Yep, a single town populates the whole world. Now, at the part I'm at in the game, I must fulfill a few "requirements." You see, to restore the future for that town, there's a set of "things you must do." An example would be: "you must make and place 10 trees" or "someguy must reside in sometown." It's a bunch of stuff like that. Every time you fulfill a certain "requirement," something gets restored in the future. For example, if you manage to build a house and recruit the girl who runs the bakery in the main town, and move her into that house you built, you'll fulfill the "requirement" of restoring the eatery in the future. You can actually go to the future and view this, as well. It involves some nonsense about the magical stone given to the main character from his father, and another stone that some girl has, who joins your party for some reason. Yeah, it's something like that.

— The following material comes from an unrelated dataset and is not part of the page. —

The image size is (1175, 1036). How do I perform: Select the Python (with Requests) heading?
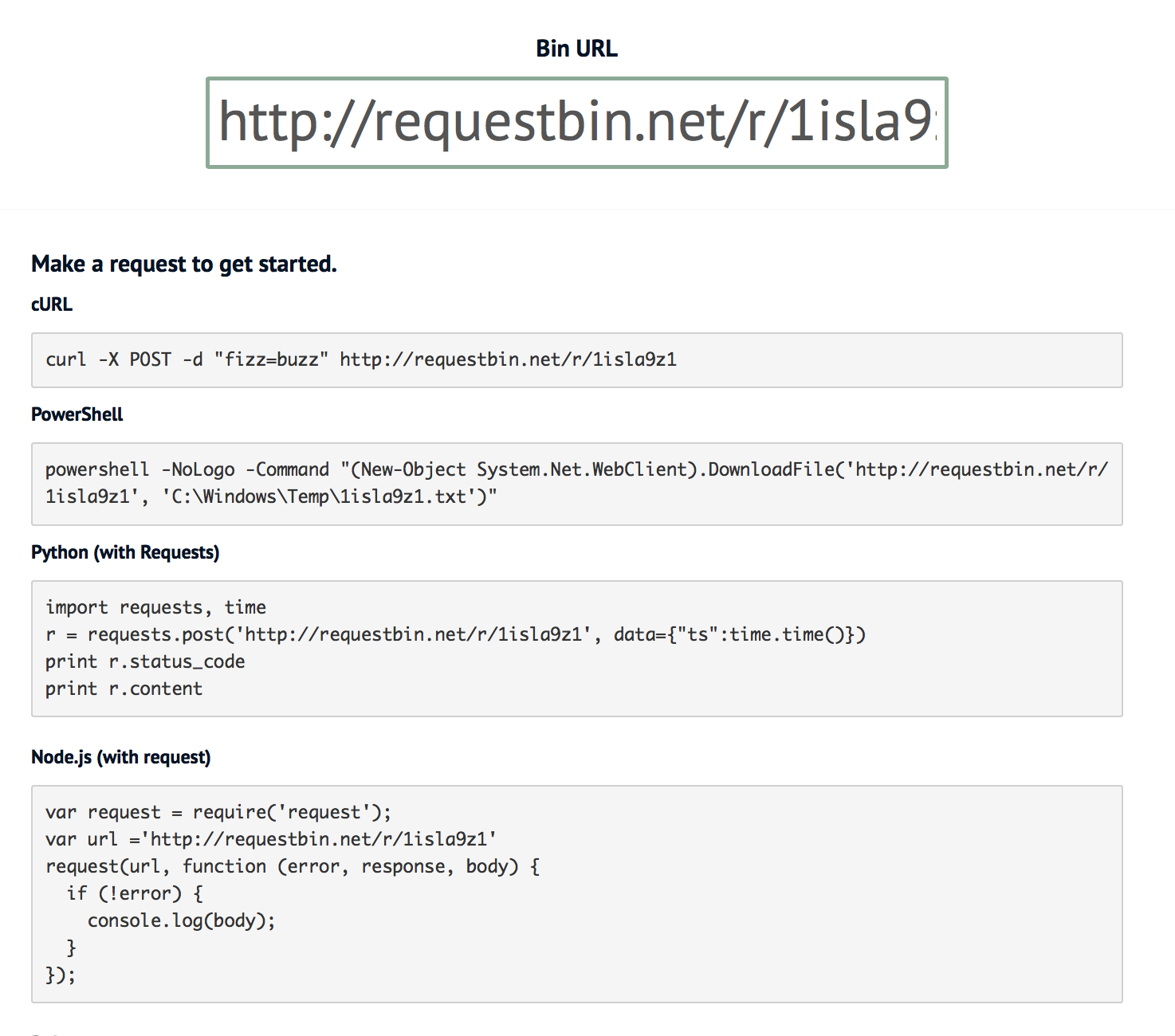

I'm still in the forest/jungle bit. I can't seem to find a bundle of hay; rather pitiful, really. You'd think finding wood and hay in a forest/jungle would be an easy task.

03/18/2003

Today, I shall talk a little about the "Ridepod" system in Dark Cloud 2. The Ridepod is, simply put, a robot that you ride. What's the point of this? Well, there are a few enemies that you just can't handle; they do too much damage and can kill you in several quick strikes, not to mention that you probably only do one damage each time you hit 'em. When something like this happens, it's time to call in the heavy artillery. Selecting the Ridepod works like selecting any other character that's in your party. You're probably wondering, "if the Ridepod does more damage and has more defense, then what's the use of the characters?" As always, there's a catch to this. The Ridepod has a different HP system. So, when it gets hit, it loses "fuel." It also loses "fuel" over time. Topple this with how slow it is, and you won't be using that thing for joy rides. So, really, the game intends on you using it only when you need to.

Now, the way to build this thing up is different, as well. When collecting an amount of "EXP" for it, you can go to a shop, and use that "EXP" as money to buy parts. These parts range from weapons to defense upgrades. I actually am quite fond of this system, as there are a few annoying enemies that go down in a second with the Ridepod.

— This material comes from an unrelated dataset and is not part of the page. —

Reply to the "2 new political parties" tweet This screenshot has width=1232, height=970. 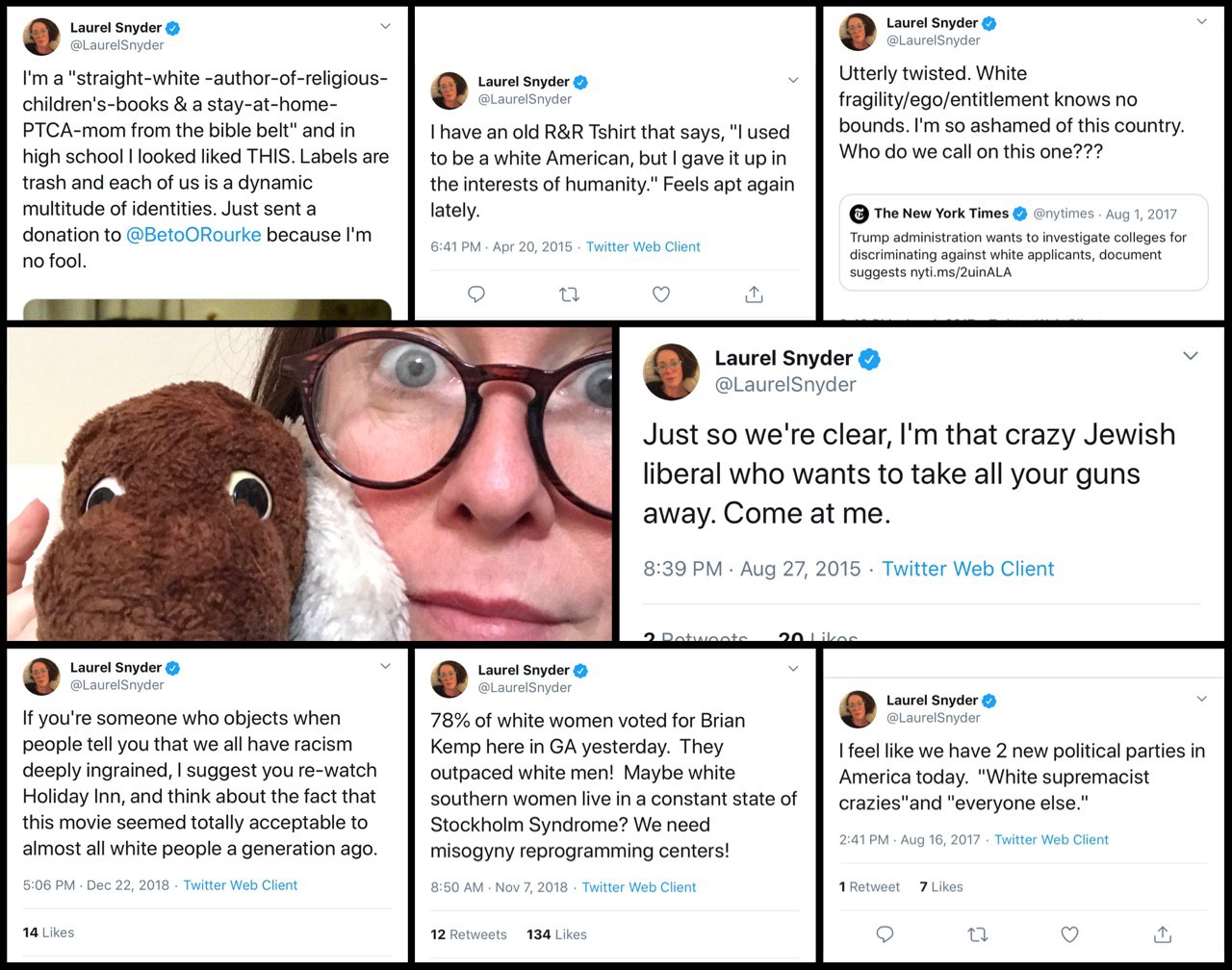(x=885, y=933)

Well, back to Dark Cloud 2 for me.

03/17/2003

I have to say, I'm very happy that everything's back to normal now. It was really difficult working on the site every single day, with nothing to come back to.

And so... I got slightly farther in Dark Cloud 2. There are a few things I didn't mention about it in the past, which I will do so now. There's some sort of "medal" system. To get these medals, you must do certain tasks in each floor. Most of the tasks are listed when selecting a floor. The tasks are stuff like, "you must kill all enemies only using Max's gun," or "kill all enemies under two minutes;" stuff like that. When finishing a task, you are awarded with a medal, which goes into your medal box. As to what these medals do, I have no idea. They might have some use later, but I'm putting my money on them not having a use. They're probably just there to make you feel good.

There's also an invention system. You're given a camera and you must take pictures of various objects. Then, the "idea" of these pictures are then combined in threes to create "inventions." Now, once you have the "idea" of the "invention," you must collect items to actually "make" the invention.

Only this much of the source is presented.